Ultra Low Emissions Zone or ULEZ v Bill of Rights
Its implementation has been resisted by some of the Councils who have been asked to place signage about it within their areas. There has been a court case in the High Court which has upheld the Mayor’s position.
The Court challenge which failed was not apparently based upon the constitutional principles of the Bill of Rights, which ought to overarch all policy by controlling the use of the Crown’s prerogative, The Judgement concluded that the authority used did not violate the law in question.
I believe that the wrong test of our law has been made and that there is a very straight forward case yet to be put. That the principles for the operation of ULEZ violates our Constitution as written into the Bill of Rights 1689 and derived from and in entrenchment of the Declaration of Rights 1688, the very foundation from which passed the Crown into the House of Hanover and then Windsor.
The Bill of Rights defines the legitimate authority of the Crown in all its governance. Any violation or non compliance with this must surely be considered unconstitutional. The Crown may not be placed into a state of perjury. Compliance with the Bill of Rights is enshrined with these two clauses:-
“…their undoubted rights and liberties, and that no declarations, judgements, doings or proceedings to the prejudice of the people in any of the said premises ought in any wise to be drawn hereafter into consequence or example;…”
“…are the true, ancient and indubitable rights and liberties of the people of this Kingdom, and so shall be esteemed, allowed, adjudged, deemed and taken to be; and that all and every the particulars aforesaid shall be firmly and strictly holden and observed as they are expressed in the said declaration, and all officers and ministers whatsoever shall serve their Majesties and their successors according to the same in all times to come.”
A further clause about levying of monies by arbitrary power :-
“All grants and promises of fines and forfeitures of particular persons before conviction are illegal and void.”
Bowles V Bank of England Parker J 1912 Chancery Division
“The Bill of Rights still remains unrepealed, no practice or custom, however prolonged, or however acquiesced in on the part of the subject, can be relied on by the Crown as justifying any infringement of its provisions.”
It is currently a law of Parliament. The purpose of the Bill of Rights was to extinguish all arbitrary power, it says so in its text.
“… the glorious instrument of delivering this Kingdom from popery and arbitrary power”

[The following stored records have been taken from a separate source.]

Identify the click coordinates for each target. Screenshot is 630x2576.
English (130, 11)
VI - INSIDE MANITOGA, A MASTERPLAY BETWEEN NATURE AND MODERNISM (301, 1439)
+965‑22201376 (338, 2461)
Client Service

The Bill of Rights logically outlaws arbitrary power by creating a separation of powers. To achieve this it demands that only the ordinary customary courts are to exist and that juries shall be empanelled therein. This places the power of conviction not in the hands of the State but by the people through their juries. A constitutional bulwark against despotism and tyranny.
In order to ensure the liberty of the Subject it adds to this and stipulates that there can be no taxation without representation nor fines prior to conviction. Also No Cruel or Unusual Punishments and no Excessive Bail etc. Thus the Crown is inhibited in its Governance from entertaining any violations of these principles.
The principle of ‘No Taxation’ without representation is commanded by this text:-
“That levying money for or to the use of the Crown by pretence of prerogative, without grant of Parliament, for longer time, or in other manner than the same is or shall be granted, is illegal;”
It applies to all monies levied by the Crown.
This clause asserts that consent of Parliament is required to levy money. Does the Mayor have a Public general enactment granting the raising of these monies by his authority and to set an exorbitant penalty? So called Henry VIII powers (arbitrary powers) were intended to be outlawed by the logical principles of the Declaration of Rights which is enacted in the Bill of Rights since 1689. Consent of Parliament equates to enactment and nothing less. The right to set levels of any levies has long been a cherished duty for Parliament to decide. Thus no levying ought to be delegated to any other let alone ostensibly subordinate, authority.
Does this apply to ULEZ? Well the Mayor asserts that he has powers arising from environmental legislation to set levies to enforce ULEZ. He claims delegated authority via Statutory Instrument to assert this power. Statutory instruments cannot amount to consent of Parliament and are not primary legislation but secondary legislation of a regulatory nature. They are a specified use of the Crown’s prerogative to regulate. This cannot be used to create a power to levy and set autonomous fines.
Further he is not elected by all those who use the roads within the zones and thus outsiders have no representation.
He has set both a rate of levy on a daily basis and a penalty of fine for non compliance and at a very severe level if after a three day wait no payment is forth coming.
This thus seems to exhibit potential use of arbitrary powers in violation of the Bill of Rights. A Petition to the King could thus be organised in demand of the Subjects’ liberty. The Right of Petition for redress of grievance is a remedial action specified and protected in the Bill of Rights:-
“That it is the right of the subjects to petition the King, and all commitments and prosecutions for such petitioning are illegal;”
Thus a genuine Petition of Grievance ought to be valid.